## Information supplied
--- --- ---
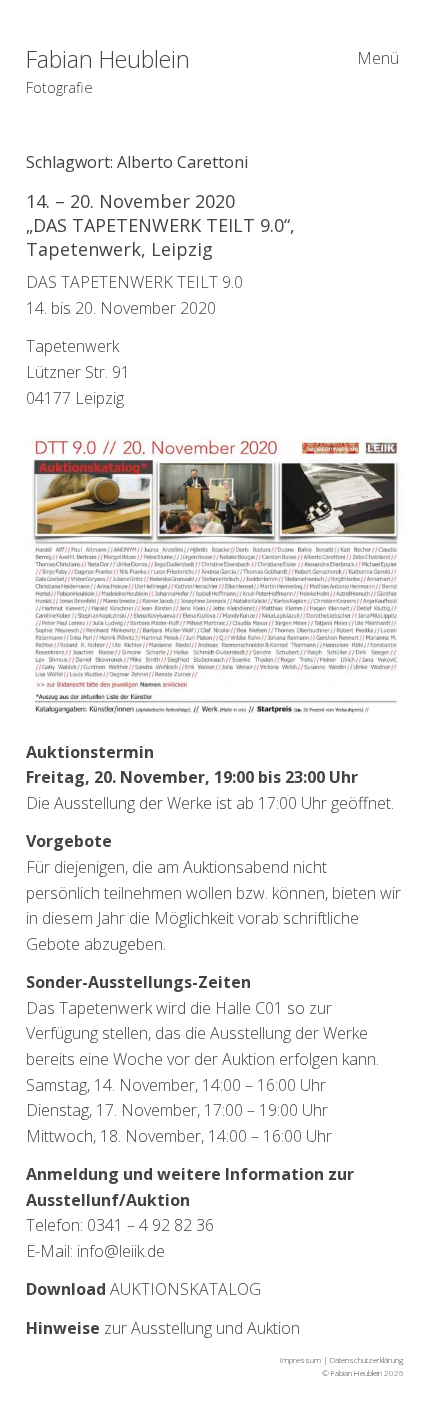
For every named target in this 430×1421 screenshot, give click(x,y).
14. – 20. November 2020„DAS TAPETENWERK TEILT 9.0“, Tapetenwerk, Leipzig (160, 225)
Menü (378, 58)
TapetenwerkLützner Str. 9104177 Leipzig (78, 371)
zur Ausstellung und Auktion (163, 1328)
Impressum (300, 1359)
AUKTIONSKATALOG (143, 1289)
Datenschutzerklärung (367, 1359)
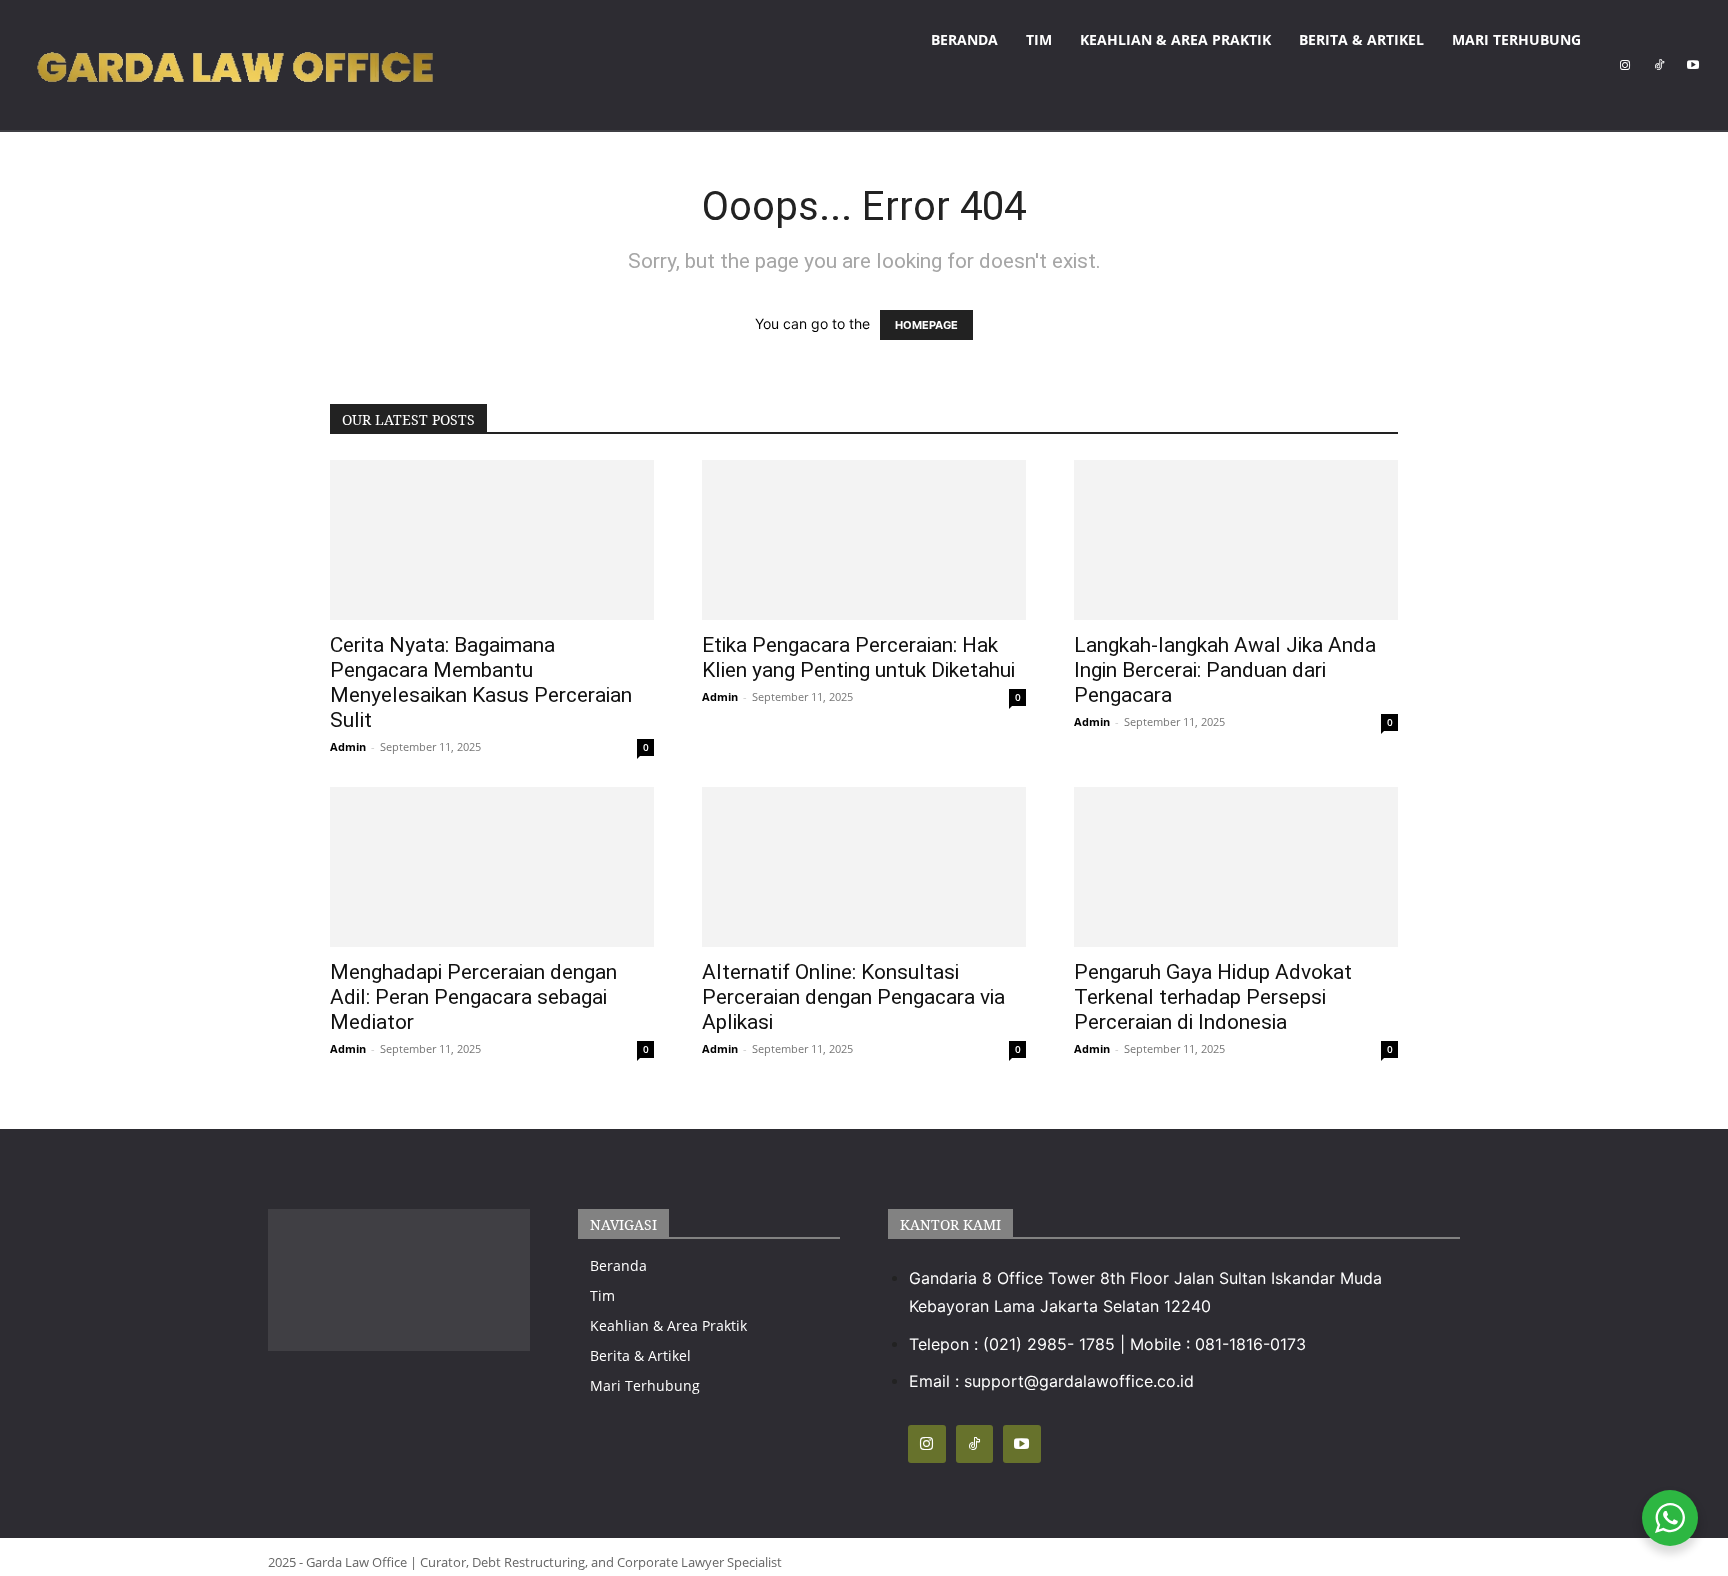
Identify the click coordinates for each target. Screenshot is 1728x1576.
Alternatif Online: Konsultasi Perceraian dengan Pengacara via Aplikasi (853, 997)
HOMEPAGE (926, 325)
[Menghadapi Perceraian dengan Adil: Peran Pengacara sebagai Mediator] (492, 867)
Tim (1039, 39)
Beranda (964, 39)
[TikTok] (1659, 65)
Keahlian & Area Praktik (1175, 39)
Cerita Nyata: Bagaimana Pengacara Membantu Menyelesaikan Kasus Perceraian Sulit (481, 682)
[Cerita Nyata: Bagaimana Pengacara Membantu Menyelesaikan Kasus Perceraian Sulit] (492, 540)
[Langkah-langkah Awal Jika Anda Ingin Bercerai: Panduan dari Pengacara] (1236, 540)
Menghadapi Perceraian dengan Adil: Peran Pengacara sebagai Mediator (473, 997)
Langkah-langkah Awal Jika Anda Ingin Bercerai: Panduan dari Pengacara (1225, 670)
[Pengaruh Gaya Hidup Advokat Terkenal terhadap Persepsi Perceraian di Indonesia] (1236, 867)
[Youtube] (1693, 65)
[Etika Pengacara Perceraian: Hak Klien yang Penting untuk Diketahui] (864, 540)
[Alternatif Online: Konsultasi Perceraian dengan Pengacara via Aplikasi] (864, 867)
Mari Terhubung (1516, 39)
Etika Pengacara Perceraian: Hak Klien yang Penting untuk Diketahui (858, 657)
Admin (348, 746)
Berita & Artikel (1361, 39)
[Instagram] (1625, 65)
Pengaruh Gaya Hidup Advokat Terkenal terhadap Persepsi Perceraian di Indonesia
--- --- ---
## What the task asks
Copy out every line above, word for word, minus images.

## Answer section
For every named target in this 430×1421 screenshot, give click(x,y).
14. – 20. November 2020„DAS TAPETENWERK TEILT 9.0“, Tapetenwerk, Leipzig (160, 225)
Menü (378, 58)
TapetenwerkLützner Str. 9104177 Leipzig (78, 371)
zur Ausstellung und Auktion (163, 1328)
Impressum (300, 1359)
AUKTIONSKATALOG (143, 1289)
Datenschutzerklärung (367, 1359)
Identify the click coordinates for each target. Screenshot is 1728x1576.
Alternatif Online: Konsultasi Perceraian dengan Pengacara via Aplikasi (853, 997)
HOMEPAGE (926, 325)
[Menghadapi Perceraian dengan Adil: Peran Pengacara sebagai Mediator] (492, 867)
Tim (1039, 39)
Beranda (964, 39)
[TikTok] (1659, 65)
Keahlian & Area Praktik (1175, 39)
Cerita Nyata: Bagaimana Pengacara Membantu Menyelesaikan Kasus Perceraian Sulit (481, 682)
[Cerita Nyata: Bagaimana Pengacara Membantu Menyelesaikan Kasus Perceraian Sulit] (492, 540)
[Langkah-langkah Awal Jika Anda Ingin Bercerai: Panduan dari Pengacara] (1236, 540)
Menghadapi Perceraian dengan Adil: Peran Pengacara sebagai Mediator (473, 997)
Langkah-langkah Awal Jika Anda Ingin Bercerai: Panduan dari Pengacara (1225, 670)
[Pengaruh Gaya Hidup Advokat Terkenal terhadap Persepsi Perceraian di Indonesia] (1236, 867)
[Youtube] (1693, 65)
[Etika Pengacara Perceraian: Hak Klien yang Penting untuk Diketahui] (864, 540)
[Alternatif Online: Konsultasi Perceraian dengan Pengacara via Aplikasi] (864, 867)
Mari Terhubung (1516, 39)
Etika Pengacara Perceraian: Hak Klien yang Penting untuk Diketahui (858, 657)
Admin (348, 746)
Berita & Artikel (1361, 39)
[Instagram] (1625, 65)
Pengaruh Gaya Hidup Advokat Terkenal terhadap Persepsi Perceraian di Indonesia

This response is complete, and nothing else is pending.